Eu posso esquecer que o carnê do
carro vence no dia 7.
Eu posso esquecer a melhor marca
de azeite.
Eu posso esquecer o diretor do
filme em que um casal está perdido em Tóquio.
Eu posso esquecer os aniversários
dos sobrinhos.
Eu posso esquecer que você odeia
aspargos, mas gosta de palmito (o inverso de mim).
Eu posso esquecer de deixar a luz
acesa no corredor, já que tem medo de atravessá-lo durante a madrugada.
Eu posso esquecer minha mania de
enfiar os chinelos debaixo da cama e procurar o par pela casa inteira.

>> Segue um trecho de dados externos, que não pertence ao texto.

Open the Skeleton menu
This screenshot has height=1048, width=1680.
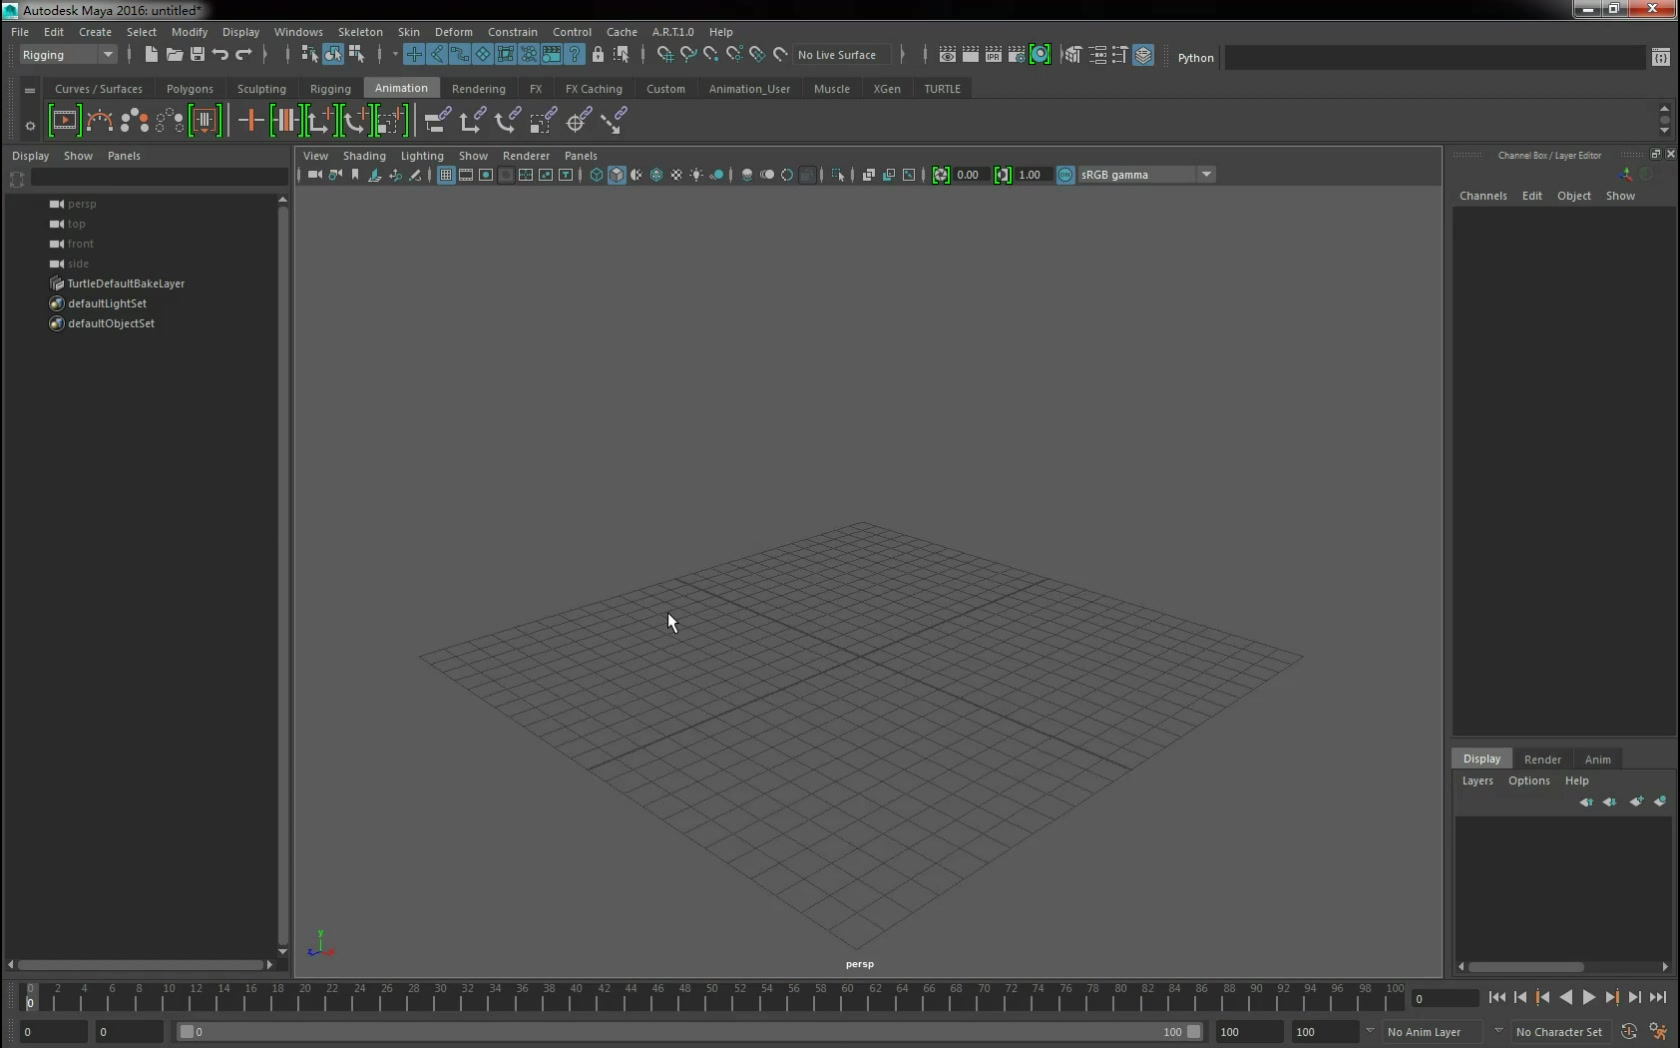[x=360, y=32]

Eu posso esquecer qual é a rua do
sapateiro para salvar a sola dos meus sapatos.
Eu posso esquecer o que significa
tramela.
Eu posso esquecer as diferenças
entre o jasmineiro e o jacarandá.
Eu posso esquecer se desliguei a
cafeteira ou fechei a porta.
Eu posso esquecer o nome de
nossos vizinhos.
Eu posso esquecer de temperar o
bife.
Eu posso esquecer a capital de El
Salvador.
Eu posso esquecer de colocar
protetor ao jogar futebol.
Eu posso esquecer daquele perfume
de figo que você usa, adquirido na Itália.
Eu posso esquecer de levar meus
casacos à lavanderia.
Eu posso esquecer de responder
e-mails de pedidos de entrevista.
Eu posso esquecer de fazer a
cópia da chave da correspondência.
Eu posso esquecer da revisão do
carro a cada 10 mil quilômetros.
Eu posso esquecer a lista dos
anjos que decorei na infância ou como se chama a cobra que morde o rabo.
Eu posso esquecer de ajeitar a
unha do pé direito, que dói ao caminhar muito.
Eu posso esquecer as exceções da
crase.
Não morro de inveja de quem
lembra de tudo, e esqueceu de amar.
Tenho amor, não tenho memória.
Posso esquecer tudo, menos de
você que me acompanha desde sempre. Você me lembra do que vivo esquecendo.